Indonesian singing competition

Bintang Radio Indonesia (lit. 'Indonesian Radio Star'), commonly also known as Bintang Radio (lit. 'Radio Star'), is an Indonesian singing competition and radio program aired by one of the country's public broadcaster Radio Republik Indonesia (RRI). Currently the show is broadcast on RRI Programa 2 and RRI's television channel RRI NET. It was first held in 1951, making it the oldest singing competition program in Indonesian broadcasting.

== History ==
The first edition of Bintang Radio was held in 1951, coinciding with RRI's sixth anniversary. In the early years, the Indonesian state recording company Lokananta recorded the winners' songs and distributed them to local RRI stations for airplay.

Initially, Bintang Radio focused on keroncong, but since 1955 the opera seria (seriosa) and "entertainment" (pop) songs began to be competed.

In 1974, RRI collaborated with its television counterpart TVRI to organized the event, thus the program name was changed to Bintang Radio dan Televisi (lit. 'Radio and Television Star'). This format appeared to end in 1997.

In the 2010s, the program was modified into Bintang Radio Indonesia and ASEAN (lit. 'Indonesia and ASEAN Radio Star'), where the winners had the opportunity to take part in a similar competition at the Southeast Asian level. However, the name was later reverted.

Starting in 2018, it was seen starting to air on RRI NET. This was the first on television since the 1990s.

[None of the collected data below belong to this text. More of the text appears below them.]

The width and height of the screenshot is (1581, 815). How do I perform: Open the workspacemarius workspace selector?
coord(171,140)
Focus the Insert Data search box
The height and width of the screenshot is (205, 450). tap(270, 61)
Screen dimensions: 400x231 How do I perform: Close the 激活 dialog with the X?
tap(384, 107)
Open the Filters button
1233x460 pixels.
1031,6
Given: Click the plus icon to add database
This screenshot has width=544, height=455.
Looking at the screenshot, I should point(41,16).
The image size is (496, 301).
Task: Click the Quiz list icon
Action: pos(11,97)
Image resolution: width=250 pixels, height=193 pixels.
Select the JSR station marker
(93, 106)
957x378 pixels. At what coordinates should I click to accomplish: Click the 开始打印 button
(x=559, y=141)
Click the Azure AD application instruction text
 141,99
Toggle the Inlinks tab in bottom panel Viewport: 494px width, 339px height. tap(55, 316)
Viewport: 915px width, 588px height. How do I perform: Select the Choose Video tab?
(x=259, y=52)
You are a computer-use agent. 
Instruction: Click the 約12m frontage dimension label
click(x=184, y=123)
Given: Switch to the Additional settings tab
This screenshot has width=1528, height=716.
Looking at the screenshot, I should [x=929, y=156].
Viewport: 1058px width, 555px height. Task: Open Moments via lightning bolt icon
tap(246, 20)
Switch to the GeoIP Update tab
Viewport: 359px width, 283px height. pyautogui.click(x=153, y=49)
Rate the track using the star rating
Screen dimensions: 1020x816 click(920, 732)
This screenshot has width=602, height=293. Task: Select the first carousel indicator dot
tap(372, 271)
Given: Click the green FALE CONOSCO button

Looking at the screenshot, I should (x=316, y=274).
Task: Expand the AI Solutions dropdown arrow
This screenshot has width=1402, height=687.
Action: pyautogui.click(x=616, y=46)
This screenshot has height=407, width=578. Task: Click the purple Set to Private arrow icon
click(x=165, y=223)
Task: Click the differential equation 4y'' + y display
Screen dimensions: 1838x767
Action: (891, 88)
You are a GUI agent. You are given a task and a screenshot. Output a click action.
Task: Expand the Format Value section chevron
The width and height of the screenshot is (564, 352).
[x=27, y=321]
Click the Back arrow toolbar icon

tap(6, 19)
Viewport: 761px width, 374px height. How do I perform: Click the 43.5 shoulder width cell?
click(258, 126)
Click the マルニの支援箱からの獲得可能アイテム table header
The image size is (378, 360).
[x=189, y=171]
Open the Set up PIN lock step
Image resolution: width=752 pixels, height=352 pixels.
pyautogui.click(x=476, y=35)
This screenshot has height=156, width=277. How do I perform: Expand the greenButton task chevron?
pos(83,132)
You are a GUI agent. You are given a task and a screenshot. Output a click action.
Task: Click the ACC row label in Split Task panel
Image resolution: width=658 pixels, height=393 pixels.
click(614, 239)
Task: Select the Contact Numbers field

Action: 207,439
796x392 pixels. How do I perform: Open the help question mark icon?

A note from the RRI board of directors in February 2025 indicated that the 2025 edition of Bintang Radio was at the brink of being canceled, unless "all of its financing was supported by sponsors". This, which was also experienced by similar RRI-organized programs such as Quranic competition Pekan Tilawatil Quran 2025, was because of the Presidential Instruction Number 1 of 2025 signed by Indonesian president Prabowo Subianto, which had an impact on budget efficiency at the RRI. However, in July the network announced that the competition would be held that year.

== Format ==
As of 2025 there were changes to the format of the competition, such as:

1. Implementation of three-tiered selection system: Male and female participants who won at the RRI Regional Unit (Satuan Kerja or Satker) and Production Studio (Studio Produksi or SP) levels will compete in each of the 17 Regional Coordinators (Korwil) across the country.

2. Requirement to sing regional folk songs: Starting in the 2025 edition, Bintang Radio finalists are required to choose one of 17 selected regional folk songs from 17 different Regional Coordinators to be performed in the audition round until the Grand Final.

3. People's participation: The people as voters is given a quota of 30% of the total result to choose the contestant with the best performance, because RRI added a contestant results category based on the most votes in the voting application.

In addition to the new regulations, the host city of the national-level Bintang Radio Indonesia has undergone a change. The national-level competition, previously planned for Banjarmasin, has been moved to Jakarta, where the national-level round top 10 grand final was held on 4 to 6 November 2025 at the Abdurrahman Saleh Auditorium RRI Jakarta, while the result show will be held on 8 November 2025 at the Auditorium of the RRI World Service Building.